Needless to say, I do not share this view. It is contrary to the terms of the constitution itself (specifically, section 52 of the Constitution Act, 1982, which provides both that “[t]he Constitution of Canada is the supreme law of Canada” (emphasis mine) and that “[a]mendments to the Constitution of Canada shall be made only in accordance with the authority contained in the Constitution of Canada” ― which says nothing about the Supreme Court amending the constitution in the absence of the political consensus required to do so. It is destructive of the Rule of Law. And it is especially galling because many of the same people who advocate this view of the constitution not as binding law but as merely suggestive of (their) political ideals demand that political actors ― such as the present Ontario legislature ― that do not fully share these ideals comply with judicial decisions based on them.

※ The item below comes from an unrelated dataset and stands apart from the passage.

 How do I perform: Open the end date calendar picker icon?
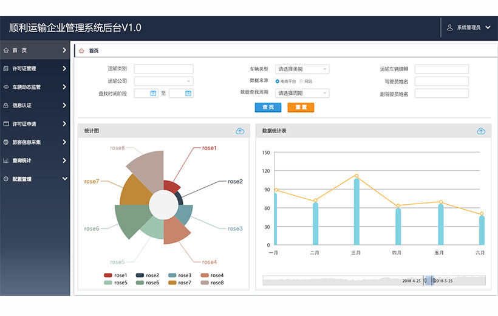pos(188,94)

I think it’s right to demand that political actors comply with the law, including the law of the constitution. But why on earth should elected officials comply, not with the law, but with the philosophical preferences people who are not elected to anything? There can be no real constitutionalism in Plato’s cave. It’s time to climb out.
10 thoughts on “Constitutionalism from the Cave”
I answered many of these criticisms in the comments section over at Ablawg and encourage readers to check my responses out. As for the suggestion that I didn’t see a textualist objection coming, that is a straw man – the whole point of my post was to criticize the textual approach taken by courts. Though I disagree, I enjoyed your post and am happy that this issue has sparked such a lively and informed debate.